English
Leon Trotsky
The Transitional Program: The Death Agony of Capitalism and the Tasks of the Fourth International

Against Opportunism and Unprincipled Revisionism

The politics of Leon Blum’s party in France demonstrate anew that reformists are incapable of learning anything from even the most tragic lessons of history. French Social Democracy slavishly copies the politics of German Social Democracy and goes to meet the same end. Within a few decades the Second International intertwined itself with the bourgeois democratic regime, became, in fact, a part of it, and is rotting away together with it.

The Third International has taken to the road of reformism at a time when the crisis of capitalism definitely placed the proletarian revolution on the order of the day. The Comintern’s policy in Spain and China today—the policy of cringing before the “democratic” and “national” bourgeoisie—demonstrates that the Comintern is likewise incapable of learning anything further or of changing. The bureaucracy which became a reactionary force in the USSR cannot play a revolutionary role on the world arena.

Anarcho-syndicalism in general has passed through the same kind of evolution. In France the syndicalist bureaucracy of Leon Jouhaux has long since become a bourgeois agency in the working class. In Spain, anarcho-syndicalism shook off its ostensible revolutionism and became the fifth wheel in the chariot of bourgeois democracy.

Intermediate centrist organizations centered about the London Bureau represent merely “left” appendages of Social Democracy or of the Comintern. They have displayed a complete inability to make head or tail of the political situation and draw revolutionary conclusions from it. Their highest point was the Spanish POUM, which under revolutionary conditions proved completely incapable of following a revolutionary line.
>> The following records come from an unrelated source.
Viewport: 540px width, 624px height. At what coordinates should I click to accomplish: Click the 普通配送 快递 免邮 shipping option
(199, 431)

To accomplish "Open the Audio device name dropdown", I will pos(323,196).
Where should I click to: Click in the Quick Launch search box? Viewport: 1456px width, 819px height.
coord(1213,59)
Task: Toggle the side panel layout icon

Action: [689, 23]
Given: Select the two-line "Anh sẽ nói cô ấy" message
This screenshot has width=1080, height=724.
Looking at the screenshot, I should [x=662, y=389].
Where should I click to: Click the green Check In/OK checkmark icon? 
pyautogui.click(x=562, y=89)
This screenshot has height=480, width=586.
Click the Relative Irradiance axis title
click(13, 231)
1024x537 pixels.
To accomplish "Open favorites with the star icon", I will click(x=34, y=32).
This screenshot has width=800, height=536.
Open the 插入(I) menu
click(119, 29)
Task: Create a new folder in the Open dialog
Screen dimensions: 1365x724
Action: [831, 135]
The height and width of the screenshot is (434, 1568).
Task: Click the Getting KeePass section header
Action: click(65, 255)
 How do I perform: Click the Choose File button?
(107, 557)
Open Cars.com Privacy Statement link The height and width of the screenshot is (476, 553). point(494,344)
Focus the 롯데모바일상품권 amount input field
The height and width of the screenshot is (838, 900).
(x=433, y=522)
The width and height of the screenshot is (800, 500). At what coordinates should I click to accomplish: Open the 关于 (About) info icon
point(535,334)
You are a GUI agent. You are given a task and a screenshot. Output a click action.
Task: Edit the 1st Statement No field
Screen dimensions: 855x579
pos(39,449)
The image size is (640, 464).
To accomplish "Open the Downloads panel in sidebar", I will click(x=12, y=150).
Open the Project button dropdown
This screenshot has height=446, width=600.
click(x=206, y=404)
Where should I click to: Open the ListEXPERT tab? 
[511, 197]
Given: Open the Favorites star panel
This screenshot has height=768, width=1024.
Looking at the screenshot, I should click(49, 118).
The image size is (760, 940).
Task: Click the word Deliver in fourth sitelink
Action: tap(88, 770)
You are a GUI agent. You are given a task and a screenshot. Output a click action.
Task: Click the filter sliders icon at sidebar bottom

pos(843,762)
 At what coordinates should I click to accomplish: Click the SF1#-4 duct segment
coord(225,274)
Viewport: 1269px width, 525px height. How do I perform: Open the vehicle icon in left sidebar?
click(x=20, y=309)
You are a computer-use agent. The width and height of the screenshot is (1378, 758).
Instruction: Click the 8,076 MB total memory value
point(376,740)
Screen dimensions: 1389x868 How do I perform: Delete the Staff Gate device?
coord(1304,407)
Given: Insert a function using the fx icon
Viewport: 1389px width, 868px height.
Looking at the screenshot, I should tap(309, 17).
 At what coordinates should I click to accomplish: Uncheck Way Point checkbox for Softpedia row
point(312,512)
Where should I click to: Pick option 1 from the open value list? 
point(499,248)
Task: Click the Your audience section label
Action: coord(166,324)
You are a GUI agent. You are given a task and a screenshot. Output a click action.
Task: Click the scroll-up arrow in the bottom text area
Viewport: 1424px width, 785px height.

The tragic defeats suffered by the world proletariat over a long period of years doomed the official organizations to yet greater conservatism and simultaneously sent disillusioned petty bourgeois “revolutionists” in pursuit of “new ways.” As always during epochs of reaction and decay, quacks and charlatans appear on all sides, desirous of revising the whole course of revolutionary thought. Instead of learning from the past, they “reject” it. Some discover the inconsistency of Marxism, others announce the downfall of Bolshevism. There are those who put responsibility upon revolutionary doctrine for the mistakes and crimes of those who betrayed it; others who curse the medicine because it does not guarantee an instantaneous and miraculous cure. The more daring promise to discover a panacea and, in anticipation, recommend the halting of the class struggle. A good many prophets of “new morals” are preparing to regenerate the labor movement with the help of ethical homeopathy. The majority of these apostles have succeeded in becoming themselves moral invalids before arriving on the field of battle. Thus, under the aspect of “new ways,” old recipes, long since buried in the archives of pre-Marxian socialism, are offered to the proletariat.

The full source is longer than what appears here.